- READING TEXT:

↓

Robert Peston: : You will have to ask James Crosby that question. I will, however, make one point, which you are at liberty to interpret how you will.

I interviewed Victor Blank about three weeks ago. He, and all his minders—who went white when we started talking about it—insisted that they were aware of what was inside HBOS. They said that what surprised them—as I said, you can interpret this however you wish—was the speed with which the loans went bad, but they claimed that the quantum, or £20 billion of losses so far from HBOS, was at the upper end of what they feared but not outside the range of their expectations. Now, they are being sued by shareholders and are facing court cases almost everywhere, so you might want to interpret those remarks in that light.

The Convener: : It might be worth reminding everyone that we do not have parliamentary privilege to the extent that Westminster has.

Christopher Harvie: : You were very benign in February 2008 in "Who Runs Britain?" when you postulated a possible total global loss to the banks of £13 billion in aggregate. That was on page 32.

Robert Peston: : Did I? That was a mistake.

Christopher Harvie: : If my reading of a recent Financial Times and my poor arithmetic add up, the total losses in Britain came to—

Robert Peston: : My figure was from autumn 2007. I will have to go back and look at that.

Christopher Harvie: : The total losses were at least £480 billion, according to the FT of about a month ago.

Robert Peston: : Oh, it will be miles more than that. The losses to the banking system will be something like £2 trillion.

Christopher Harvie: : I am arguing the fact that we knew so little about the banking structure. I was talking to Tom Burns, an expert in banking law from the University of Aberdeen, who wanted to do a thesis on the law of securitisation but found that there is no such law and that securitisation is completely in computers. What worries me about that is that Sir Callum McCarthy, head of the FSA during its light-touch days—I think that is the first time the term "light-touch" has been used this morning—pointed out that criminal gangs were infiltrating the City of London structures. That was in The Guardian in June 2005 or thereabouts.

In 2005 and 2006, we as observers, and the then chancellor, were obsessed with potentially immense carousel frauds of VAT and the Inland Revenue. Brown himself admitted that the sums were as high as £2.75 billion, but said that he had the situation under control.

↑

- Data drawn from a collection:
↓

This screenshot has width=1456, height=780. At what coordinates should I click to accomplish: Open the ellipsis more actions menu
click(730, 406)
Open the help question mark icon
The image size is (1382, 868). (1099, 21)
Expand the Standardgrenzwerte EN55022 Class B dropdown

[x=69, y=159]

↑

- STATED GOAL 1: In the hearing transcript, what figure does Robert Peston give for the likely losses to the banking system?
- STATED GOAL 2: Please repeat the part of the hearing transcript that opens with the words "Robert Peston: : You" and closes with "how you will.", swapping "James Crosby" for "Victor Blank".
The lines aren't needed for any of this.

- WRITTEN RESPONSE 1: Something like £2 trillion.

- WRITTEN RESPONSE 2:
Robert Peston: : You will have to ask Victor Blank that question. I will, however, make one point, which you are at liberty to interpret how you will.